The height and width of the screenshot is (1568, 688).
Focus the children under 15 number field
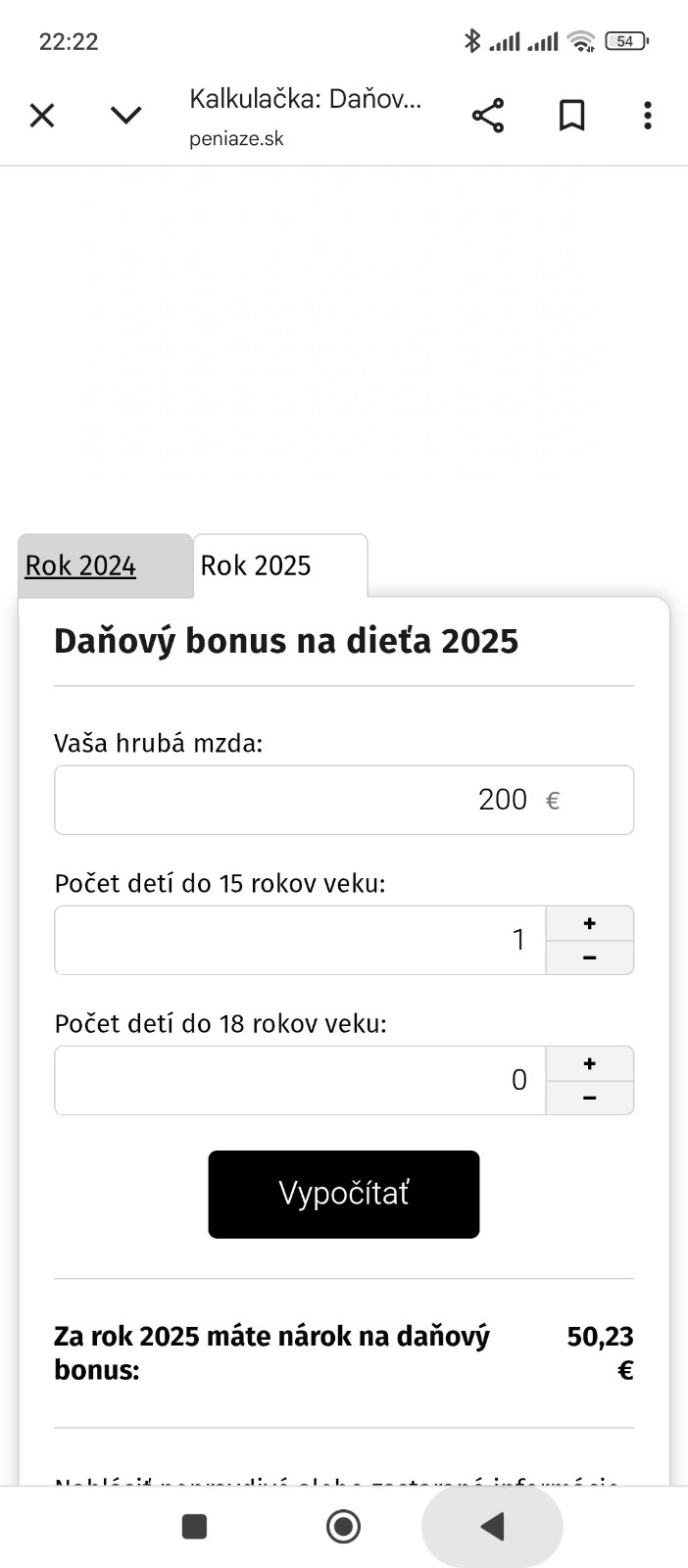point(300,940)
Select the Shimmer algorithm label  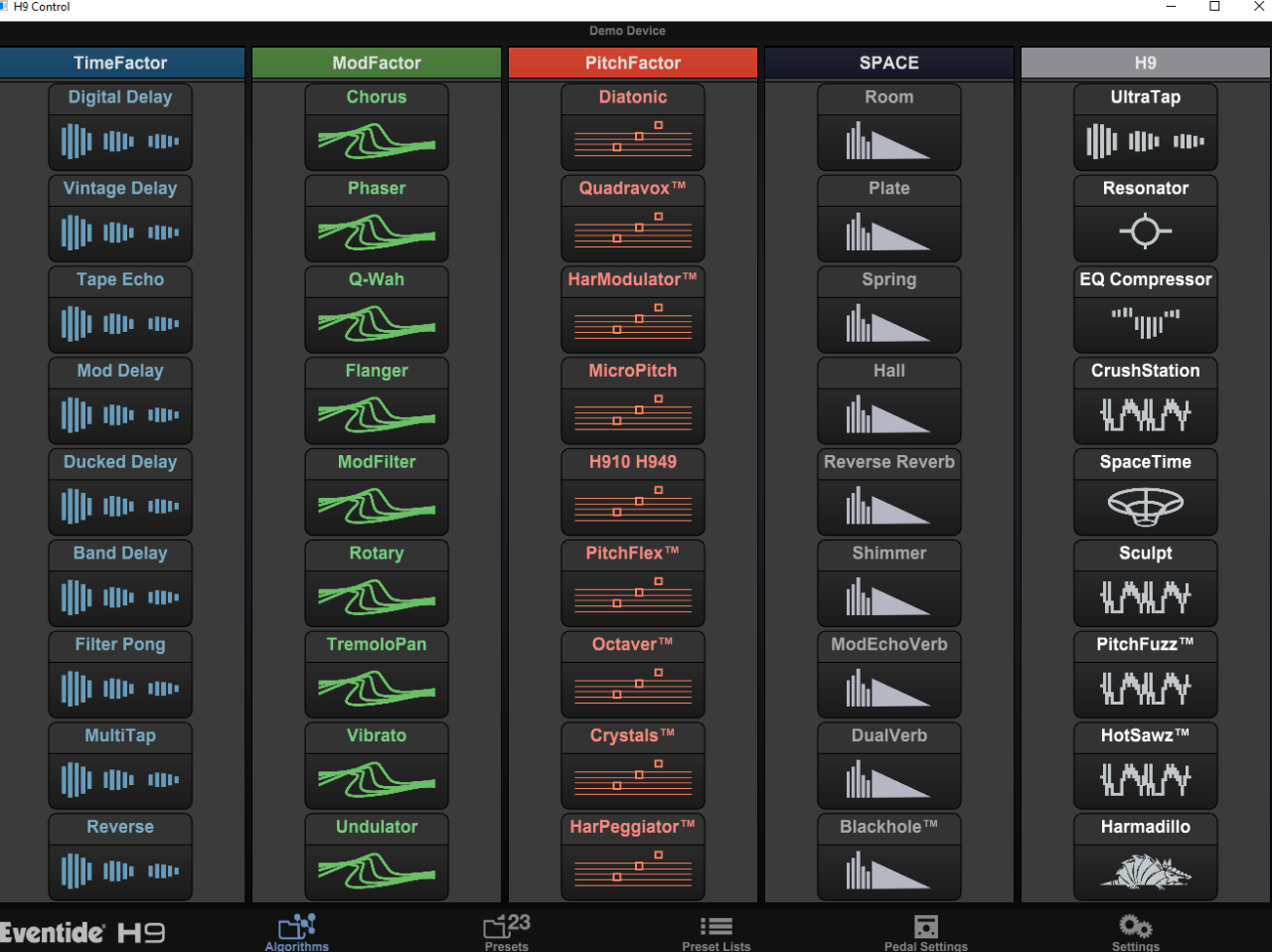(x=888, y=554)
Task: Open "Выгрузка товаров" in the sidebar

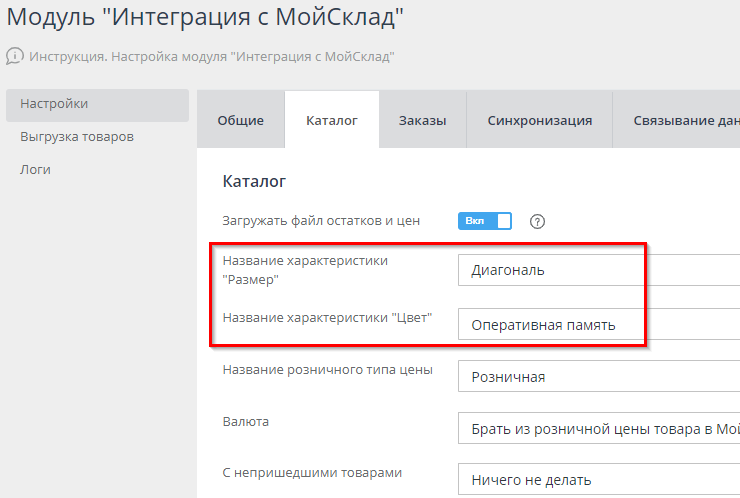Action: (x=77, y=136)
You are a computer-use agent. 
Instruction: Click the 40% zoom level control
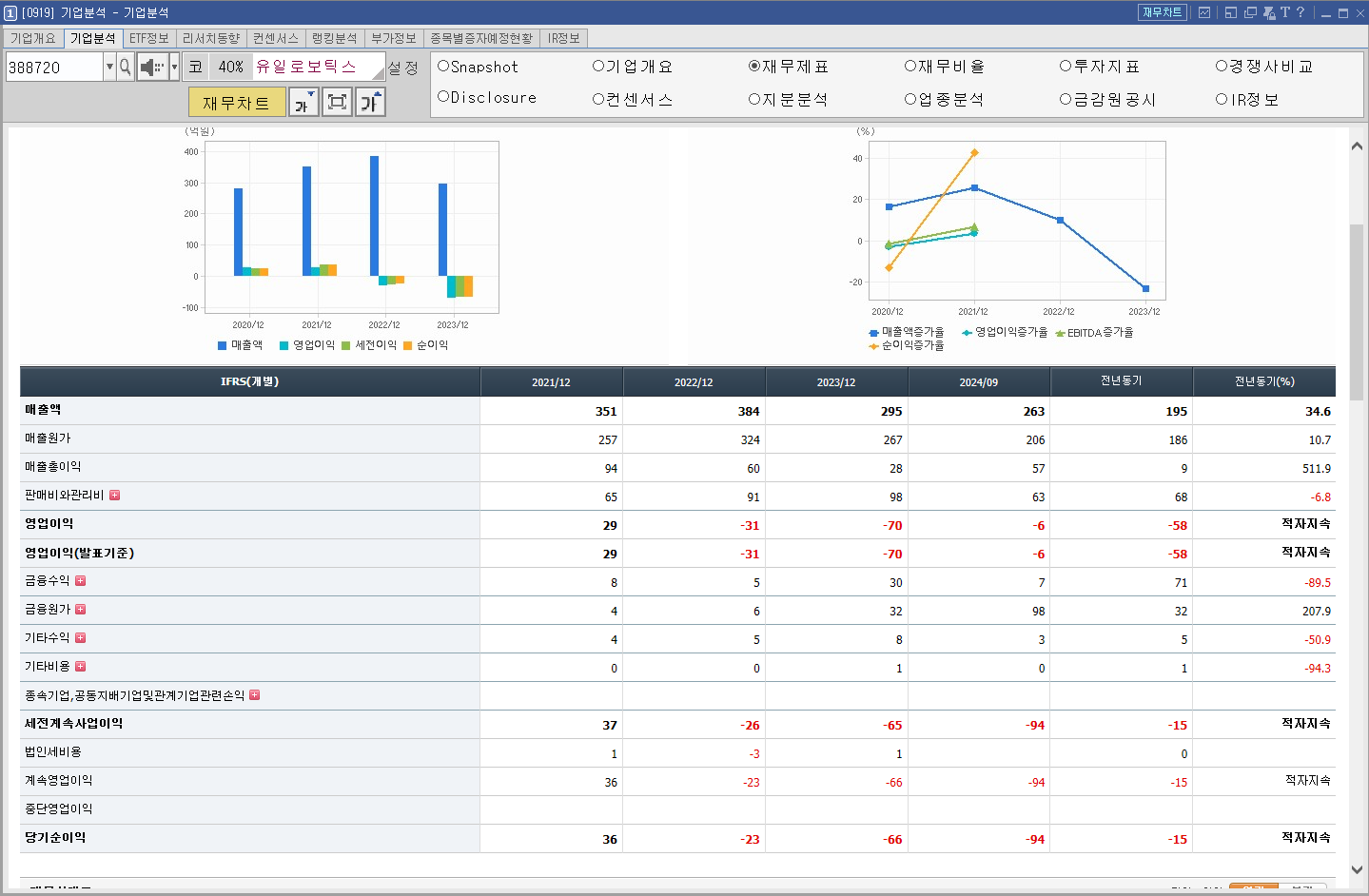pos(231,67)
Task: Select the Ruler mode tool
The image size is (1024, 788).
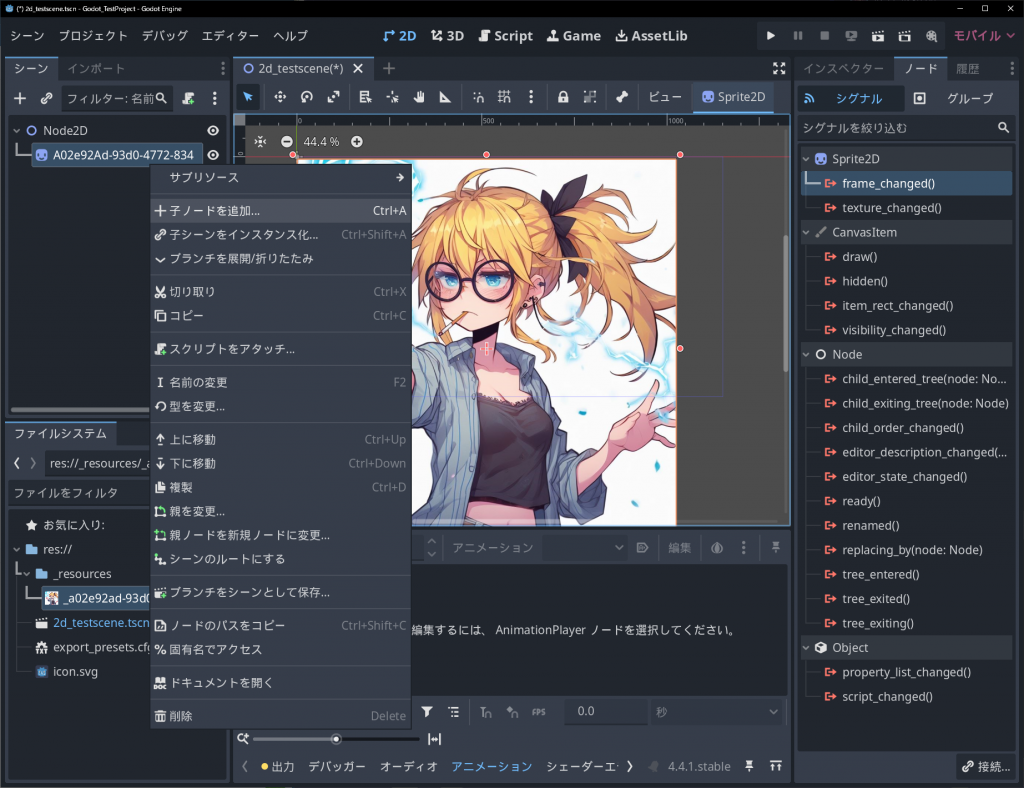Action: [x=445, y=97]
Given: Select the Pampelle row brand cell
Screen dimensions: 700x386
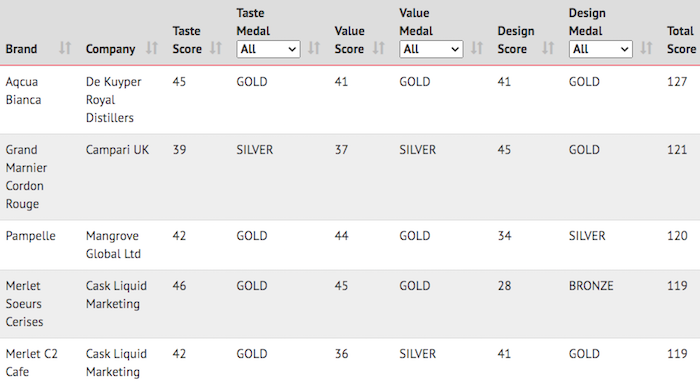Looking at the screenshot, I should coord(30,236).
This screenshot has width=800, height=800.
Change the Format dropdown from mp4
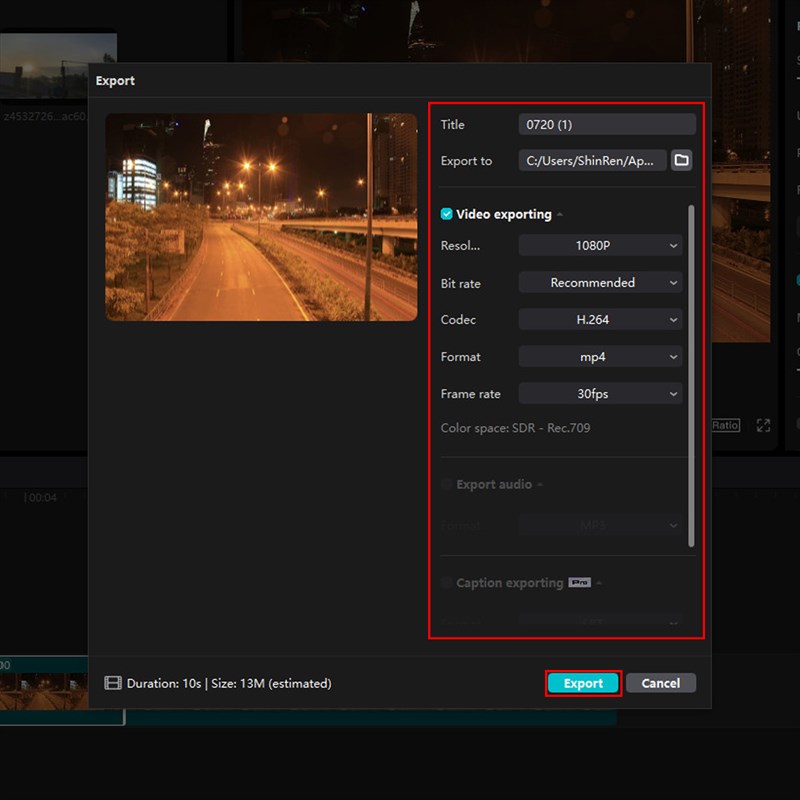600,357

+ + + + + + +

> TASK DIRECTIONS: Output exactly the lines from the line containing "Instruction: Click the 40% zoom level control" through the last line of the records, both included, and leave out every picture.

> SOLUTION FOR THIS TASK:
Instruction: Click the 40% zoom level control
pos(231,67)
Task: Select the Ruler mode tool
The image size is (1024, 788).
Action: [x=445, y=97]
Given: Select the Pampelle row brand cell
Screen dimensions: 700x386
Looking at the screenshot, I should coord(30,236).
This screenshot has width=800, height=800.
Change the Format dropdown from mp4
600,357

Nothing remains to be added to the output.